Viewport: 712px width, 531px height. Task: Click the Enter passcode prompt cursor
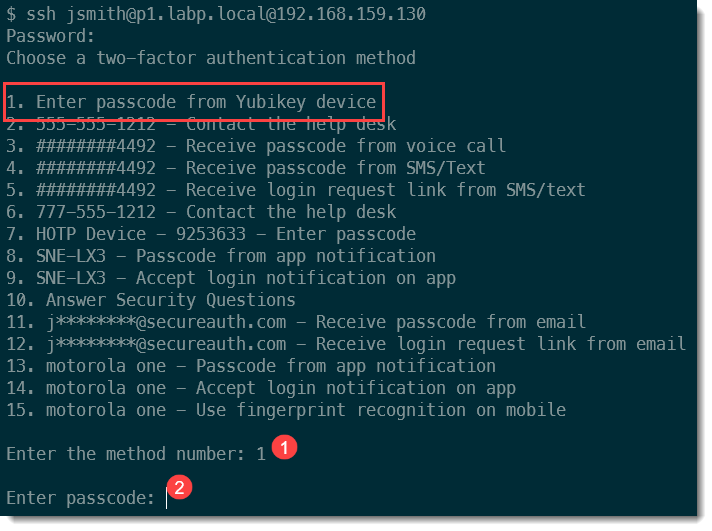click(x=167, y=497)
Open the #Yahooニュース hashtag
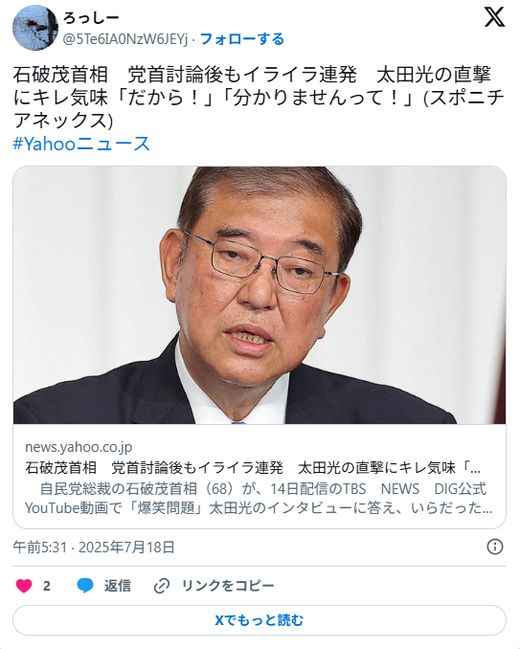This screenshot has width=520, height=649. click(x=81, y=144)
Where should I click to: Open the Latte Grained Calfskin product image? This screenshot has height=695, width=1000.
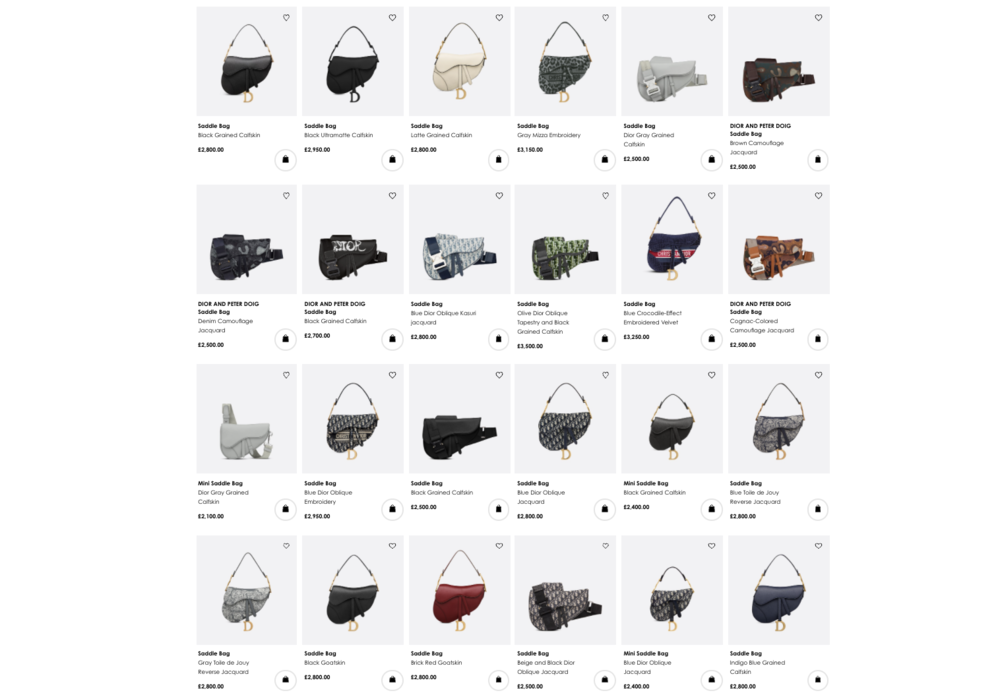tap(460, 61)
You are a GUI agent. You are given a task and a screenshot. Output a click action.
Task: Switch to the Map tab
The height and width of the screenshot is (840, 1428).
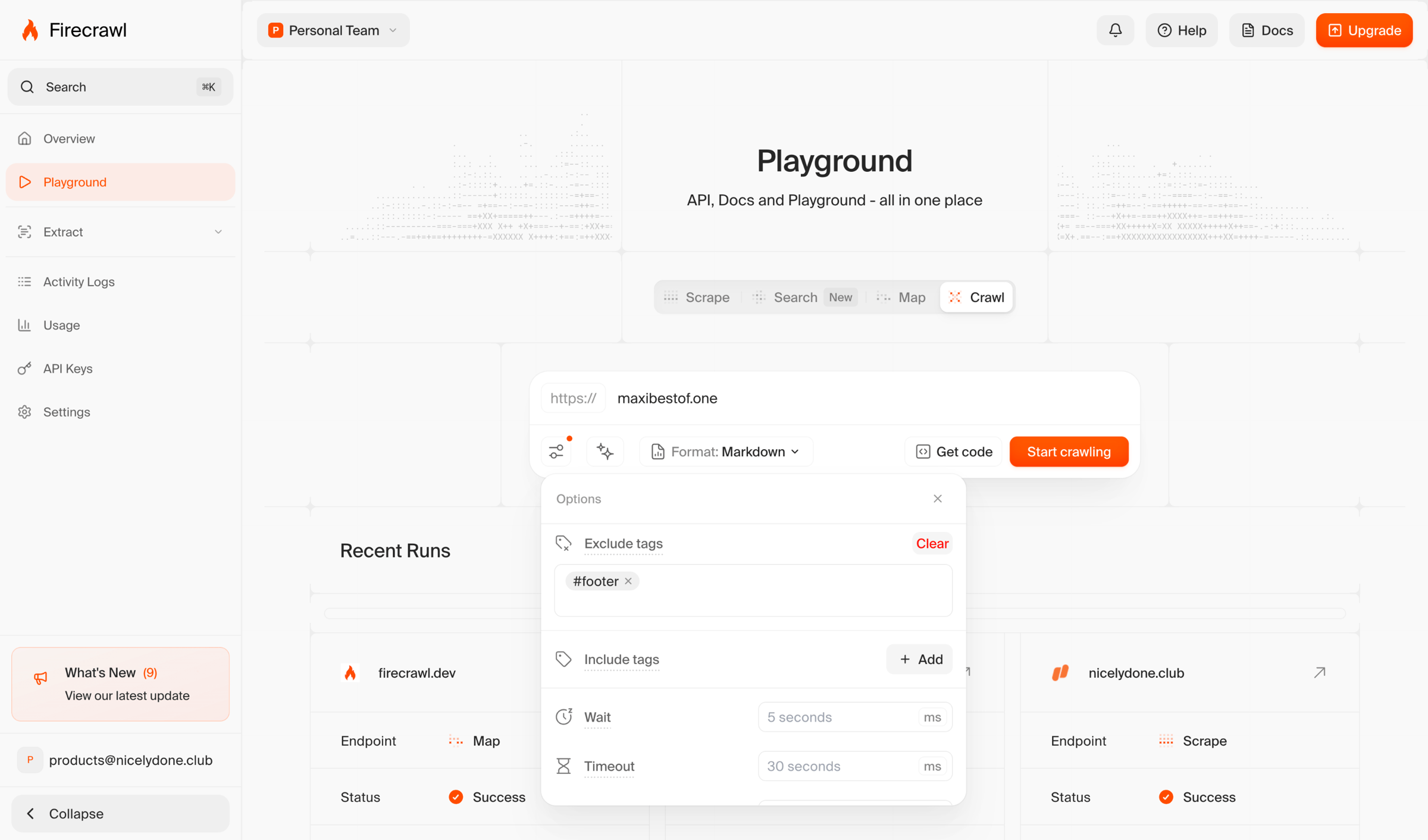(x=901, y=297)
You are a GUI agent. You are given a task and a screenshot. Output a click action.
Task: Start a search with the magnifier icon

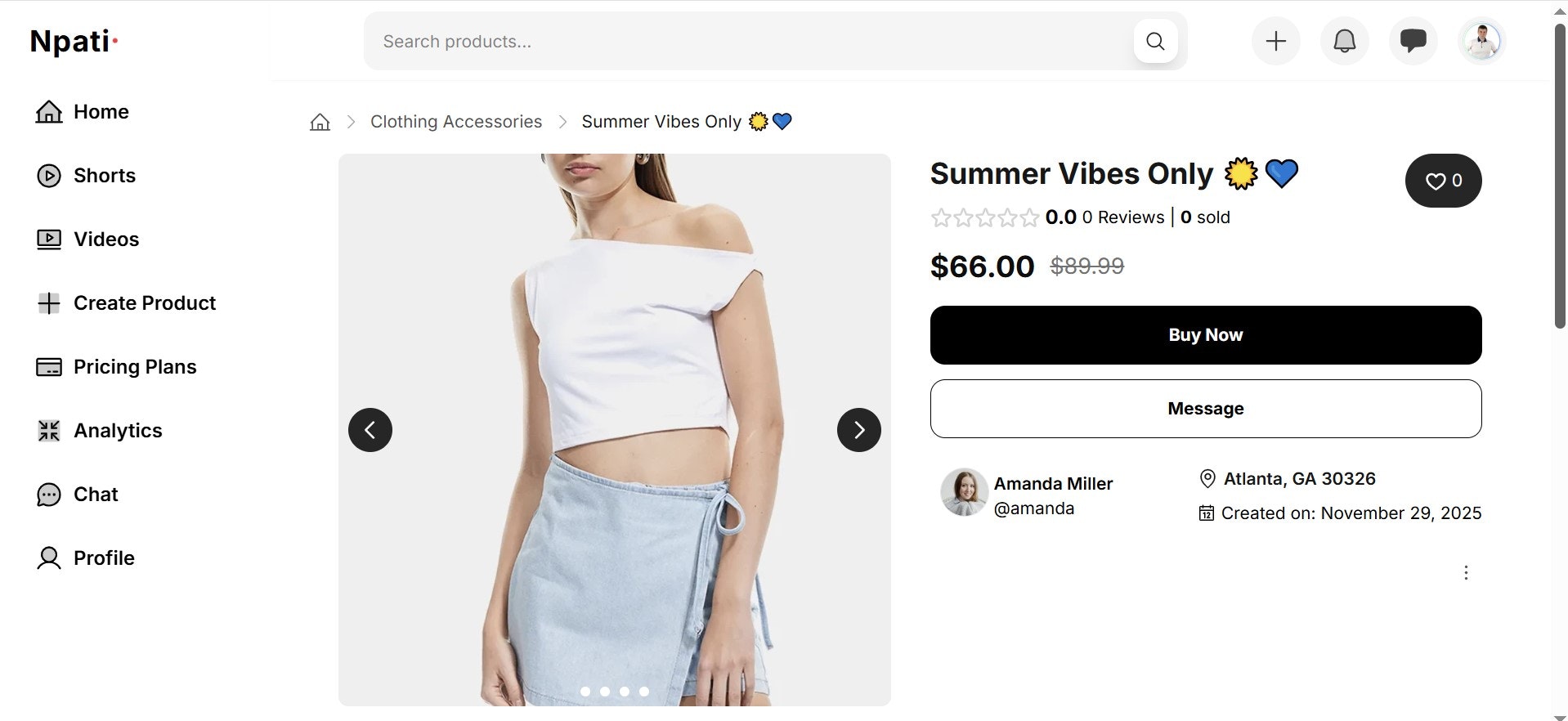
==================================================
Exactly the lines from the one with "Open the #Yahooニュース hashtag" through the end of the records are to be repeated, both ends included, and pictures are to be omitted.

• Solution
Open the #Yahooニュース hashtag
This screenshot has width=520, height=649. click(x=81, y=144)
Where should I click to: Open the Latte Grained Calfskin product image? This screenshot has height=695, width=1000.
tap(460, 61)
You are a GUI agent. You are given a task and a screenshot. Output a click action.
Task: Switch to the Map tab
The height and width of the screenshot is (840, 1428).
(x=901, y=297)
You are a GUI agent. You are given a task and a screenshot. Output a click action.
Task: Start a search with the magnifier icon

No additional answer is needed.